すると、いつもはにこやかな笑顔のその女性が、きっぱりと言ったのです。
”お客さま、大変申し訳ありません。
この雲はかなり揺れるとの情報があります。
突然の揺れが来た時に、大変危険ですので、誠に申し訳ないのですがお席にお戻りいただけますでしょうか。
私共も、着席いたします”
そのゆるぎない表情を見て、席に戻りました。
本当はけっこうトイレに行きたかったのですが、ここはしっかりと指示に従うべき時なのだ、と思えたのです。
ちょうど私の席から客室乗務員の席が見える位置だったのですが
先ほどまで集めていた飲み物などのごみを入れた袋を、さっとトイレに入れていました。普通ならギャレーにいれるのに、変だな、とちょっと思ったんです。
そして、その方はエプロンも外さぬまま早々に座ると、私に目で表情で、
”申し訳ありません”と伝えてくれました。
そして、ベルトサインが消えると、私にすぐアイコンタクトをおくり、そのままトイレのドアを開けてごみを出しながら、私をそのまま通してくれたのです。

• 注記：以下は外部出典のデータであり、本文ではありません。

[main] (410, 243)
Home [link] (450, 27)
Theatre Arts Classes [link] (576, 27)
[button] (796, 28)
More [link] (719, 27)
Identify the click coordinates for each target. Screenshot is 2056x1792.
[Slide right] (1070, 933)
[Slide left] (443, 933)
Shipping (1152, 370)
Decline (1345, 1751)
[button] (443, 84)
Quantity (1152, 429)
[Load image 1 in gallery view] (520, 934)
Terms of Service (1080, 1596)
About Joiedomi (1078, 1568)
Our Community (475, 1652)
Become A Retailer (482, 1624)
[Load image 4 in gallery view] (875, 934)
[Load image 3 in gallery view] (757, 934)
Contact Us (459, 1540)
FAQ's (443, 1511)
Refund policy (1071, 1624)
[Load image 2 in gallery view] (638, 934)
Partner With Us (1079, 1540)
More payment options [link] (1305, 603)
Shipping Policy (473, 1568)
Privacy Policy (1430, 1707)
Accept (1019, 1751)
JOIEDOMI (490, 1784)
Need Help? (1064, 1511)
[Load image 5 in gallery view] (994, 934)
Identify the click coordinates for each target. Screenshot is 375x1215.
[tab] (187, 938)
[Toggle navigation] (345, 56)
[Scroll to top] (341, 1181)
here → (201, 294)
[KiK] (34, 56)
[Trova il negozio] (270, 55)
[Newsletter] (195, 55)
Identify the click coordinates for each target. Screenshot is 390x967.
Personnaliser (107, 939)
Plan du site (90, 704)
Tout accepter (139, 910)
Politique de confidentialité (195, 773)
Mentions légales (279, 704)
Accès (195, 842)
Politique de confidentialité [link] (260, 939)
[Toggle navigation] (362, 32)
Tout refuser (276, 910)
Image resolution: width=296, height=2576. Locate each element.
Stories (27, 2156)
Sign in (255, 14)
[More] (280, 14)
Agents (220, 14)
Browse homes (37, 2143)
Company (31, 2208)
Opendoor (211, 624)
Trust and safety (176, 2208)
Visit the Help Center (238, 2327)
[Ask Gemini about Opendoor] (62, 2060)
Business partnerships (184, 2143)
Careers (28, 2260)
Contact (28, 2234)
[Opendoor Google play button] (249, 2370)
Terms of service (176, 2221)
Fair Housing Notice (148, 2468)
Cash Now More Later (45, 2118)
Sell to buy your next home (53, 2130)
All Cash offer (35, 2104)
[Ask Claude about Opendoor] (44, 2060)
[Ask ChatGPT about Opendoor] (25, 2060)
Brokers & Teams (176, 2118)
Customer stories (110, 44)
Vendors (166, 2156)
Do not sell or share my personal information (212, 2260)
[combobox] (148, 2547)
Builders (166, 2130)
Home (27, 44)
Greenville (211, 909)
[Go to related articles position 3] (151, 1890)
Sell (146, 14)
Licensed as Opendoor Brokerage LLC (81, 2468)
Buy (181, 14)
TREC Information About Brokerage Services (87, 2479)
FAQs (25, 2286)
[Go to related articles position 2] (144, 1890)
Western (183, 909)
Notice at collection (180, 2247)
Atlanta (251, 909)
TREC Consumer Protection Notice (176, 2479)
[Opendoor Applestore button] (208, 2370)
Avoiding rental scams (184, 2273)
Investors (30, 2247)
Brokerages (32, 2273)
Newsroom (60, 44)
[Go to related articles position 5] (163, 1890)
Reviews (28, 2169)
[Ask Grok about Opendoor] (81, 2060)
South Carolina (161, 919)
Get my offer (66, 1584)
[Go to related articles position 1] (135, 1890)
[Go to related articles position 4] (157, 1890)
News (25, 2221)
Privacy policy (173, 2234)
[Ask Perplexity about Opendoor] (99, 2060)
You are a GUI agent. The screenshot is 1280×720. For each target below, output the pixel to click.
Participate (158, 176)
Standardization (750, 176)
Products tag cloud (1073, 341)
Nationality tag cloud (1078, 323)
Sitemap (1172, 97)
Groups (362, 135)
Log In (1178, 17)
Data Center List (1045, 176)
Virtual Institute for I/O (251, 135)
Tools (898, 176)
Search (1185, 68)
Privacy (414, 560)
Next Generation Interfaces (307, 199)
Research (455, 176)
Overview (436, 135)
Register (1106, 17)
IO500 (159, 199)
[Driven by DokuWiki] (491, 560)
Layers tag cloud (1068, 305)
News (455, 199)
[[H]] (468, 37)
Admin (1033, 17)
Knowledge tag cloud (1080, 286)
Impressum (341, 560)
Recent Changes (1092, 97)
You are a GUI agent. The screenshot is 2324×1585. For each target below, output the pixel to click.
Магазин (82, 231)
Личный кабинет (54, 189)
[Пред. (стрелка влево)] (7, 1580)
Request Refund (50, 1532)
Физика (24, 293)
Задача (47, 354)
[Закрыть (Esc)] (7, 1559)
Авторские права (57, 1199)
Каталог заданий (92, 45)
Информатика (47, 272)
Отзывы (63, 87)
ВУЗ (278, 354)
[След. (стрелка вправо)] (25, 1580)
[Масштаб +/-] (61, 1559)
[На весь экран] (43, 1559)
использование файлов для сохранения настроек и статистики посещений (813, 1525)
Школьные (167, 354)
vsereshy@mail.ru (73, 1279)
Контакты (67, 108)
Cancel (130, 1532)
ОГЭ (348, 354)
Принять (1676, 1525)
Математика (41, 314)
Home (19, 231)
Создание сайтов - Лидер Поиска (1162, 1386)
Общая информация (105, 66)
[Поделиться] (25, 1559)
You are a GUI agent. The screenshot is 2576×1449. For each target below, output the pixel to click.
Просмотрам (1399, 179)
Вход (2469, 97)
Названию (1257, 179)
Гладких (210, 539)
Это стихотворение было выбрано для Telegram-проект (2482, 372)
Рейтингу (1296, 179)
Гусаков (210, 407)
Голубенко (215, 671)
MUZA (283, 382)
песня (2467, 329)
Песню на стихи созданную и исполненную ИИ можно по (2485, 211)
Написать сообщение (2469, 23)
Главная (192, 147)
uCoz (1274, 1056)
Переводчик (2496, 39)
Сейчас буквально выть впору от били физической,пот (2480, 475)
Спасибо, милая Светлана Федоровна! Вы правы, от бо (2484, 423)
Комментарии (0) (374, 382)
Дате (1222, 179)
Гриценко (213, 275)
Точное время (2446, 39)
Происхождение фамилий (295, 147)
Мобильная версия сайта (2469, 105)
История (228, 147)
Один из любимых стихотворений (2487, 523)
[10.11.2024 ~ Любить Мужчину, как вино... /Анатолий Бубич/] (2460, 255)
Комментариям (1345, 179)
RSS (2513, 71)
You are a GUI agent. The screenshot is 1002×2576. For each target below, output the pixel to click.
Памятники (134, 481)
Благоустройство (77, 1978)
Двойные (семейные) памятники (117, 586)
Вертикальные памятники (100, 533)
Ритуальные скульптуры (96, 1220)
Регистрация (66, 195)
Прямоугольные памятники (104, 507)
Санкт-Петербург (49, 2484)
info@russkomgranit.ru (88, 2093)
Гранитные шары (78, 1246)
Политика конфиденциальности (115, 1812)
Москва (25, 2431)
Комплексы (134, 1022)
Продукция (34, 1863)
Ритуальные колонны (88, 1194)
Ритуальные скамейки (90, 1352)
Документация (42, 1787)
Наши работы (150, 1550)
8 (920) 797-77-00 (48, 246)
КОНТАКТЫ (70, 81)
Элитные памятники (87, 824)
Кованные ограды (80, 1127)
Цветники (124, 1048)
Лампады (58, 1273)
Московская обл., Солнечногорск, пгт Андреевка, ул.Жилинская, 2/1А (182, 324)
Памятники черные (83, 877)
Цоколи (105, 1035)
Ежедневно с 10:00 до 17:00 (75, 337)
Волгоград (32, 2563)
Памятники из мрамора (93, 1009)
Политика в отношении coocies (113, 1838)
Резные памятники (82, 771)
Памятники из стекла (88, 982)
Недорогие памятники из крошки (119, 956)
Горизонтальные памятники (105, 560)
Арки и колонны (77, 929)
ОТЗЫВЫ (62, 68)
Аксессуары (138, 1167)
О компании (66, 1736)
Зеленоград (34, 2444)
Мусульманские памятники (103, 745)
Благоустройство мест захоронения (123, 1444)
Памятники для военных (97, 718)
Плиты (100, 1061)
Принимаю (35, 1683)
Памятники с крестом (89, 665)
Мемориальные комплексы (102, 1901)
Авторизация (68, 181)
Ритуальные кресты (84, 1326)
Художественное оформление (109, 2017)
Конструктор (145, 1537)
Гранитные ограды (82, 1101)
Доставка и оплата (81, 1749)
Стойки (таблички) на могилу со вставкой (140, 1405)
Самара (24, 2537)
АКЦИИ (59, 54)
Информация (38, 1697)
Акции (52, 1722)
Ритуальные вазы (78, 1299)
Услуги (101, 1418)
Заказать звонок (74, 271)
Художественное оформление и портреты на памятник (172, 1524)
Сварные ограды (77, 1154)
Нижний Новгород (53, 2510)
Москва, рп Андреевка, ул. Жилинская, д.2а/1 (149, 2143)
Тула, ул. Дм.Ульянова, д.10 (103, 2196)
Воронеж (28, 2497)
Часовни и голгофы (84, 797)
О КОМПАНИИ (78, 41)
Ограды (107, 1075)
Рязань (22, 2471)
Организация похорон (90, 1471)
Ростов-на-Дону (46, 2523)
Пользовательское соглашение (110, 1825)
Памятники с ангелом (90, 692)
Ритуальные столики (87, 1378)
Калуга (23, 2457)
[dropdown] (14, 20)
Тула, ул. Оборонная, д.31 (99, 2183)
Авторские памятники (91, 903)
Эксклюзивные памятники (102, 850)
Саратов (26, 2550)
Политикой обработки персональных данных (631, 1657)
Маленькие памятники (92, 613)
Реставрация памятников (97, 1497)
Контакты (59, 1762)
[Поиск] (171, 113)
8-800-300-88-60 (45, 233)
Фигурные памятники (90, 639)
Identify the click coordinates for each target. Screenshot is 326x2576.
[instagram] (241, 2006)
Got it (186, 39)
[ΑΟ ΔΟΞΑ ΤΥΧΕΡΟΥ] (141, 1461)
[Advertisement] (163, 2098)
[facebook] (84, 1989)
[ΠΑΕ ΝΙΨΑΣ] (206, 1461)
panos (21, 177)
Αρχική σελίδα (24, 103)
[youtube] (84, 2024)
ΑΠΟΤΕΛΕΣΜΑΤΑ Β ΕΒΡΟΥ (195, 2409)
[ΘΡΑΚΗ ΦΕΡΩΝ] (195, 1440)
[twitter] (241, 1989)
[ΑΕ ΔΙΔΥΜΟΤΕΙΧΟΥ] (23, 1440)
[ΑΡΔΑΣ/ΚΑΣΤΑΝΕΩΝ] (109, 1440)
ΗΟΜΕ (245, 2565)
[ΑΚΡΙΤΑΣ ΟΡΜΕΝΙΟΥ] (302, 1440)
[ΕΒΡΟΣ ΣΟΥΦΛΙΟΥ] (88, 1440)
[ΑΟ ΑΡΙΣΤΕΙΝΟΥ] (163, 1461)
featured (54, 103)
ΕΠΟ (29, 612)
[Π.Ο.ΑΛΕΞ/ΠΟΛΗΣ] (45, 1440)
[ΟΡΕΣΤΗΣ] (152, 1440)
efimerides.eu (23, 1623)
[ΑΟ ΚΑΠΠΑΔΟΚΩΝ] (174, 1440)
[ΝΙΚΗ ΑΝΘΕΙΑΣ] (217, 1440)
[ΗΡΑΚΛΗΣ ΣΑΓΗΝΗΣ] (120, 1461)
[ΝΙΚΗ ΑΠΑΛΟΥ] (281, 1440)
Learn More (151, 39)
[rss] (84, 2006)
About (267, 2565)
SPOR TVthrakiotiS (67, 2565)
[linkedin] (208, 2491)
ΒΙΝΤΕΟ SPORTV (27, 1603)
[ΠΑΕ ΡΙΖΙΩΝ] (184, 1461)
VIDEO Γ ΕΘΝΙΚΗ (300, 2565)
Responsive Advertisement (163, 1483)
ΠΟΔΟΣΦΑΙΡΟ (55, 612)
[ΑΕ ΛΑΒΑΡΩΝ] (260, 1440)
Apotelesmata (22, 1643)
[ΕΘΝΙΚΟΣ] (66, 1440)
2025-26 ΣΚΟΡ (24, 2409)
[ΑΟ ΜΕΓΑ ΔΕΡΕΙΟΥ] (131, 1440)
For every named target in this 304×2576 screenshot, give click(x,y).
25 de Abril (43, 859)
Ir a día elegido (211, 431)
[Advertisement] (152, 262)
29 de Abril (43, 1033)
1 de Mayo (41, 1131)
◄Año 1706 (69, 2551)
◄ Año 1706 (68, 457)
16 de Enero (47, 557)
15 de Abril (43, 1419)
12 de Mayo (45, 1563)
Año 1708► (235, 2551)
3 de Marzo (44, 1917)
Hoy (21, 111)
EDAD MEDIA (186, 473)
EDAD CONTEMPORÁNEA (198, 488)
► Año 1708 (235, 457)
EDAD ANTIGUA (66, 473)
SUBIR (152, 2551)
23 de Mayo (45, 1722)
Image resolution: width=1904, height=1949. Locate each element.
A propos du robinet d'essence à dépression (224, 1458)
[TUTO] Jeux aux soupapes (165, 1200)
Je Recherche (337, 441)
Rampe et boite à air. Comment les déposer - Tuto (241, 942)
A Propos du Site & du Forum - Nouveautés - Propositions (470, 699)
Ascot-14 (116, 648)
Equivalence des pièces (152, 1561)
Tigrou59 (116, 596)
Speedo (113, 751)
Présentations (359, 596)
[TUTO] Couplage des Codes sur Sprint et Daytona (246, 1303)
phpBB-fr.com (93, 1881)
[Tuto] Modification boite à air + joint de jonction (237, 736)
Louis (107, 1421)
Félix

”お客様、ご協力ありがとうございました。どうぞ!!”
もしかしたら、ごみをわざわざトイレに入れたのは、他のお客様が先に入ってしまわないように、との配慮だったのかもしれません。
この方の態度を見ていて、プロだな、と思いました。
役割として、言うべきこと、譲れないことはきっぱりと伝える。
客室乗務員として、安全管理上の立場から、ここがぶれてはいけないのです。
でも、お客様の気持ちもありますよね。
状況を見て、どうしても我慢限界であれば使わせてくれたのかもしれませんが
私の様子から待ってもらっても大丈夫だ、と瞬時に判断したのでしょう。
そのうえで、どのようにすれば、私の気持ちをくみ取り、気持ちよく協力してもらえるか、を考えての態度だったかな、と思いました。
さすがですね。
サービスというと、とかくお客様の言い分をくみ取ることに注力するあまり、
言うべきことが言いにくくなってしまうことがあります。
でも、本当にお客様にとってのベストは何なのか、
これを瞬時に判断する力、
そして、判断を気持ちよく受け入れてもらえる力
これこそが接客の真髄なのかな、と思ったのでした。
その在り方に、見習うべきところが多くて、また、ご一緒したい方でした。